A friend from Japan told me that some people hate their jobs so much that they get on the commute train and travel in the opposite direction from where their office is located as a form of protest. She said she had a boss like this once, a very nice man, who hated his job and just couldn't force himself to get off the train at his proper exit. He'd either keep going, or get off and ride back in the other direction, for hours, before finally giving in like iron shavings to a magnet, allowing himself to be drawn into the office.
She said she then started doing the same thing as her boss. Getting off the train at her office stop, climbing back into a train going the other direction. She said she would take it all the way to the sea.
Commuters are like prisoners. We tend to follow the unwritten rules of the road after a while. We don’t do "road rage." Motorcyclists are another breed. Twice in the past few months, I've seen motorcycle riders duel their way through slow traffic, flailing their arms at each other, engaging in some sort of angry dispute.
There is no traveling involved in your commute. It is all done by rote. Travel is a different experience. I met a woman who quit her job, broke up with her husband, and traveled for a year -- six months in Central and South America, and six months in India.
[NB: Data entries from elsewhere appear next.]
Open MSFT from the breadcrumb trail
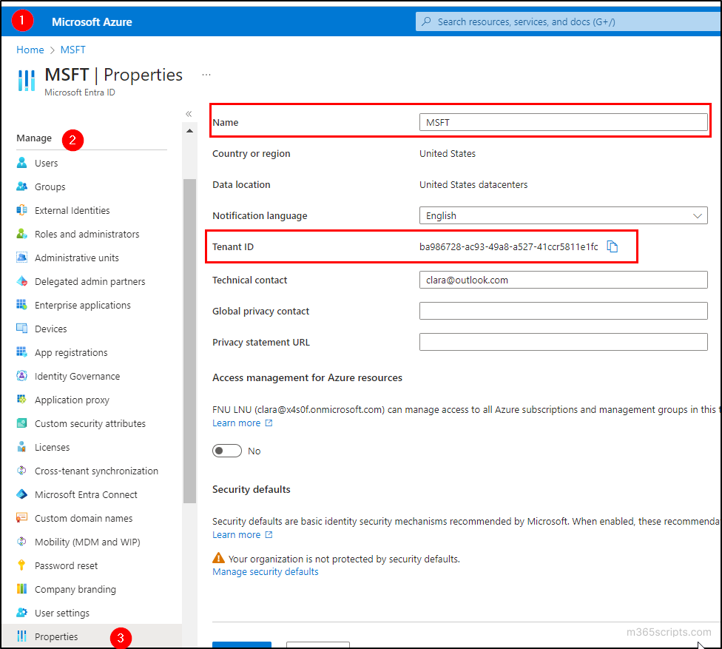 [x=72, y=50]
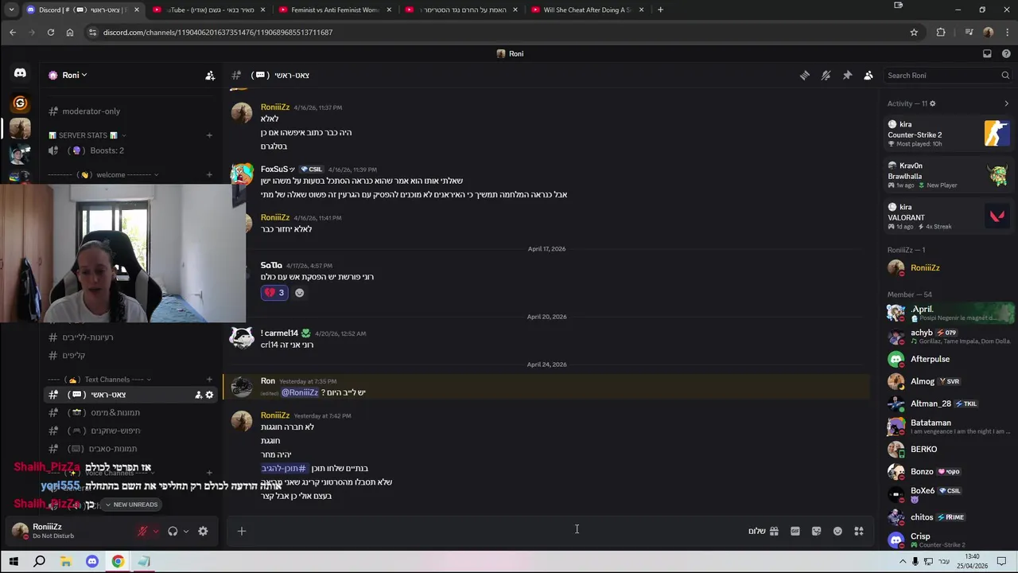Image resolution: width=1018 pixels, height=573 pixels.
Task: Show pinned messages pin icon
Action: [847, 75]
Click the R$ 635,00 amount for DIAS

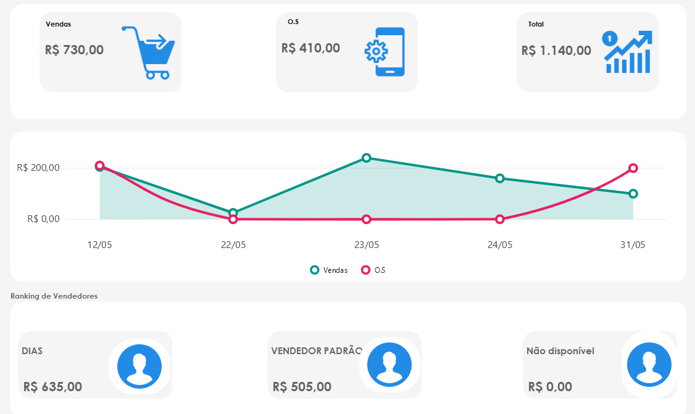point(52,387)
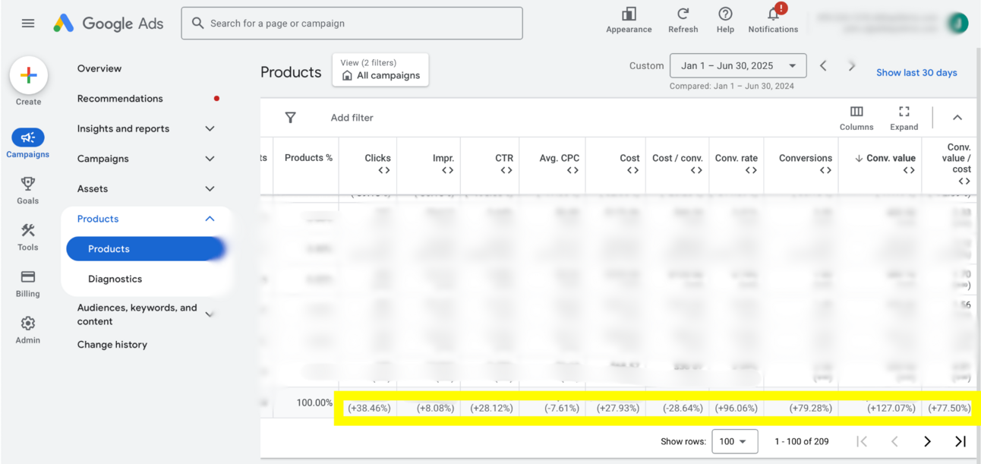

As I listened to her stories, I noticed how her eyes sparkled and her hands danced through the air with excitement.
By contrast, when I asked her about being back in the States, pulling her old life together in new ways, she slumped a bit in her chair, her eyes became worried, her hands returned to the glass she was sipping red wine from. The migration between moods touched me deeply. I wanted to hug her and assure her everything would be okay.
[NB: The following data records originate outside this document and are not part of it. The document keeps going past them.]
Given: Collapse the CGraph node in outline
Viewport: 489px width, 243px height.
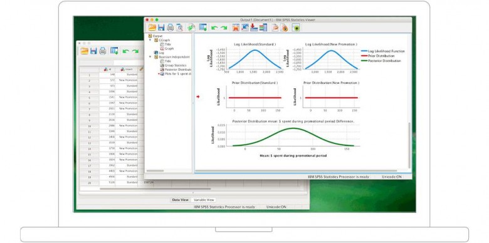Looking at the screenshot, I should (x=150, y=40).
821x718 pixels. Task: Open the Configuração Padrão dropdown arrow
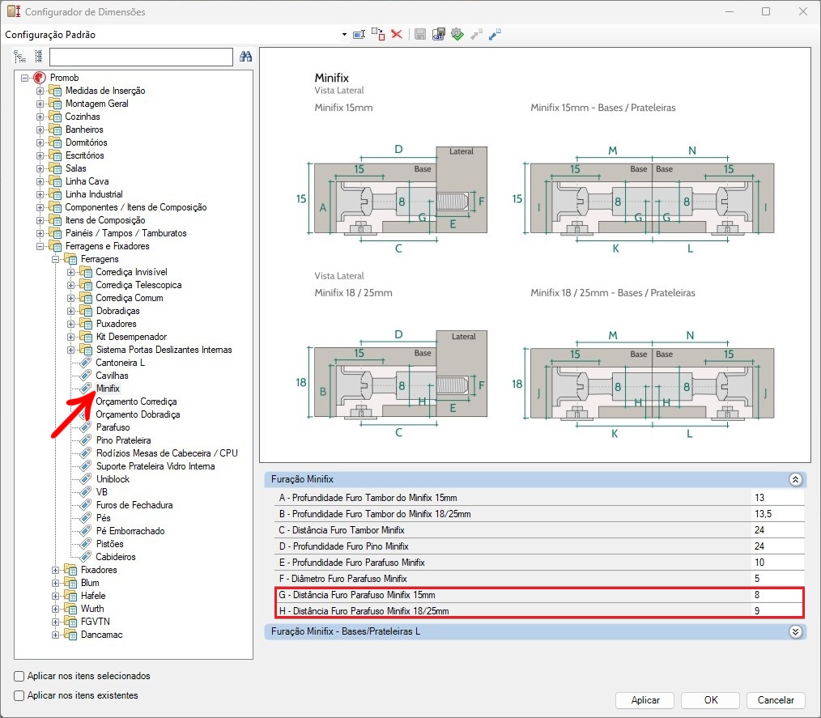point(344,35)
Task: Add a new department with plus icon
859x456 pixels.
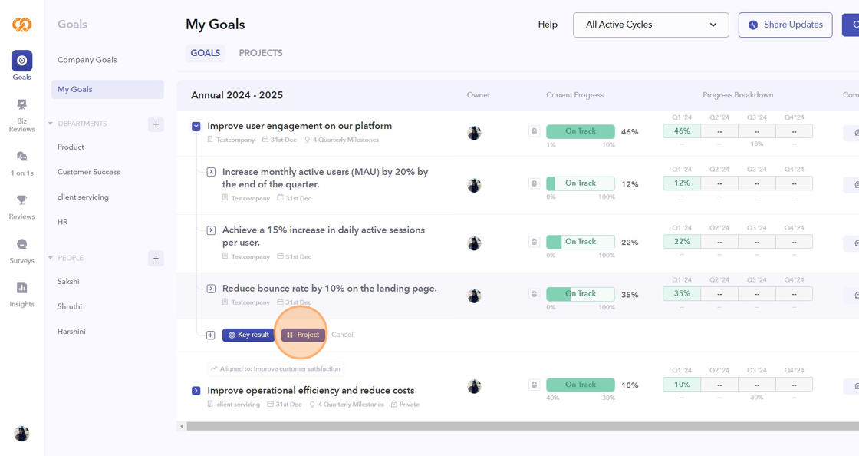Action: coord(156,124)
But she presents herself as a very funny person, easy-going and open, and she pretended she was as carefree about living in America again as she was backpacking around southern India.
Talking with her, I remembered how much I once loved to travel. Right now my restlessness is at a peak. It's summer and everyone is traveling here and there, including all of my kids. I face some periods of being entirely alone. For all the right and wrong reasons both, I haven't taken a vacation in over a year. I haven't even known where to go or what to do. I’ve stopped dreaming about that.
One of my friends at work told me today she hopes I take a break soon. I didn't realize it was that obvious, the shape I’m in.
Maybe I will take a break, just for a few days, and drive somewhere out along an open road. I don't know yet; I'm waiting for the right signal — maybe a bumper sticker.